We also focused exclusively on biopharma companies this year, excluding service providers, financial firms and healthcare organizations. Many of these peripheral players would have topped the list otherwise. Bausch + Lomb, a consumer eye health company, would have easily claimed the top spot, with a pay gap ratio of almost 898:1.

Volatility in Pay Gaps

In the second year of doing this survey of CEO-employee pay gaps in biopharma, BioSpace noticed some extreme jumps in the data. Two interesting cases came from smaller biopharma companies that were eliminated from this year’s analysis due to their size, but wouldn’t have made the list anyway because their pay gaps fell considerably compared with 2022. While Sarepta Therapeutics and Biogen opened and closed last year’s top 20, with ratios of 494:1 and 182:1, respectively, those numbers were just 5:1 and 23:1 in 2023.

Sarepta CEO Doug Ingram’s total comp was nearly $125 million in 2022, though his base salary was just over $740,000. The bulk of his compensation came from stock awards and options agreements. Without these extras, Ingram’s compensation fell to $1.66 million in 2023, comparable to 2021. Meanwhile, Biogen chief Christopher Viehbacher’s 2022 compensation was inflated by his $30.5-million sign-on package when he agreed to lead the pharma that November. Last year, Viehbacher’s pay was $4.1 million.


In coming up with this report, BioSpace collected data from the SEC filings of the top U.S. biopharma companies by 2023 revenue to identify those firms with the widest pay gaps between the CEO and the median employee.

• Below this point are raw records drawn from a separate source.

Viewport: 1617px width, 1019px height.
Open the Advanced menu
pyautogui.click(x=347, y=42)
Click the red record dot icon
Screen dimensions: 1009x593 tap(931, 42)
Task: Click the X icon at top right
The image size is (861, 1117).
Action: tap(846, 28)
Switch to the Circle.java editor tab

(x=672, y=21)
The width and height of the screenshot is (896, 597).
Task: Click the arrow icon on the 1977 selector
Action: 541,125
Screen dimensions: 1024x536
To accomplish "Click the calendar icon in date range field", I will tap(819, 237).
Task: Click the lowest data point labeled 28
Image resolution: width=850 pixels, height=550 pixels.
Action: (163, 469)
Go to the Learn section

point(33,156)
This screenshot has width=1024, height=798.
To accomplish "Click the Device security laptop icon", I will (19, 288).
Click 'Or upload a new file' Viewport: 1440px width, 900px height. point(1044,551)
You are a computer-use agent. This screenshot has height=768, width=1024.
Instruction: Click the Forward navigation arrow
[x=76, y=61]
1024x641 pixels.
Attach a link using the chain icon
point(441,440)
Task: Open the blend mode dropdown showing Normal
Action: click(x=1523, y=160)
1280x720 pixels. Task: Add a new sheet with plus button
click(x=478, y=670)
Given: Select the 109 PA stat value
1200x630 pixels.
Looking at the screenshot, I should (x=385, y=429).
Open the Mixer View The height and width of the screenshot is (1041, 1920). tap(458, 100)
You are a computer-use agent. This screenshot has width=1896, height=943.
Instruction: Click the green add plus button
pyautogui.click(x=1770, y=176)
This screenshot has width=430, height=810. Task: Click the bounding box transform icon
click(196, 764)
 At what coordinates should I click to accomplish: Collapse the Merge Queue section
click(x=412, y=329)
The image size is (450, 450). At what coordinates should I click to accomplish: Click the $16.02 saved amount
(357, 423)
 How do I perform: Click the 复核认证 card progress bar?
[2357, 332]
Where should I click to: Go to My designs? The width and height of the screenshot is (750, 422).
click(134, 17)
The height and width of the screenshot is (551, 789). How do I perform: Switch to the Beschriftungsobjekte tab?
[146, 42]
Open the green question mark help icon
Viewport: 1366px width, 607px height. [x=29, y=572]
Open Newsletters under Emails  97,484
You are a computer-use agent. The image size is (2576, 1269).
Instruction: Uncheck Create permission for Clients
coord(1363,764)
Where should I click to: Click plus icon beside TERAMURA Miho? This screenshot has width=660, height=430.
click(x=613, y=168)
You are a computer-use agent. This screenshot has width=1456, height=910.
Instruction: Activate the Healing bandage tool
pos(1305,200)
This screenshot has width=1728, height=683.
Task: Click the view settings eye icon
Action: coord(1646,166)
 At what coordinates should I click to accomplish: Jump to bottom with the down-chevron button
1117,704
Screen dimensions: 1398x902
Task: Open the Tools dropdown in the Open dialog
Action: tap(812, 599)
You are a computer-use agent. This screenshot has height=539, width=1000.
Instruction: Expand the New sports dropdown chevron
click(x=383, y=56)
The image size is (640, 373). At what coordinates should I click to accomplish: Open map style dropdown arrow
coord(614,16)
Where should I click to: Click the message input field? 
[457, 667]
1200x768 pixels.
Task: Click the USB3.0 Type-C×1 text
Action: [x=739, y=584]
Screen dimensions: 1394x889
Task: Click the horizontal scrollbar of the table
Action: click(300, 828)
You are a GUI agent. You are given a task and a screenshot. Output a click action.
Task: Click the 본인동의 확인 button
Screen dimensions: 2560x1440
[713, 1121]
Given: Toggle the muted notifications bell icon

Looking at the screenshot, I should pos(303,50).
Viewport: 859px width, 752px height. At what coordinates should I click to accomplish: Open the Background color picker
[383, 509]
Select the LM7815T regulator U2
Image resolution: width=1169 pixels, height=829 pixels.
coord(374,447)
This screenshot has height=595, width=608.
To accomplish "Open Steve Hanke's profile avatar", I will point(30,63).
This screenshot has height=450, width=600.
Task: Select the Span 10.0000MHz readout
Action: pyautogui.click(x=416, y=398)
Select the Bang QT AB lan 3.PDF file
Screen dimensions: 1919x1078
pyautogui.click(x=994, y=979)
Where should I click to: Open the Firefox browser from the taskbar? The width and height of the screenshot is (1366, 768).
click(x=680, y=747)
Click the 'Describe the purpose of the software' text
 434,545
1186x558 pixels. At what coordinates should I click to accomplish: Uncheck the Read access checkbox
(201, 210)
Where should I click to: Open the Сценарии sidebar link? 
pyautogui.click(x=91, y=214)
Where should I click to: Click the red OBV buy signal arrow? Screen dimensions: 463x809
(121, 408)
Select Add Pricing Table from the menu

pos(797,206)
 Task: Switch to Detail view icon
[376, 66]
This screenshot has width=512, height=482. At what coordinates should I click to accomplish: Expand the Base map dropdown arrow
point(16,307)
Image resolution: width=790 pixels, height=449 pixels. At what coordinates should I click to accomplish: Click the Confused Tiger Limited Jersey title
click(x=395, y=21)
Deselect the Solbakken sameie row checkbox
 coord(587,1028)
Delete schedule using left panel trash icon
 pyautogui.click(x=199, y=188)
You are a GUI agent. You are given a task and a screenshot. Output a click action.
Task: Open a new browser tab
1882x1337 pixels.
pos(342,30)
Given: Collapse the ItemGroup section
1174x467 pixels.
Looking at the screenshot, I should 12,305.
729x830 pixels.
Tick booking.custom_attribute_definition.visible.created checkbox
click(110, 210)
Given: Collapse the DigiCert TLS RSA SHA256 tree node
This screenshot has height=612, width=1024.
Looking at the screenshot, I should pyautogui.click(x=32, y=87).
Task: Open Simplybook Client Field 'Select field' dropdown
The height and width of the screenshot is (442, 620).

We considered only those companies that filed Schedule 14a proxy statements reporting this information for 2023. Even still, the SEC allows a company to “select its methodology for identifying its median employee and that employee’s compensation,” as long as its methods are “reasonable.” As such, directly comparing pay gap ratios between companies could be inconclusive or misleading.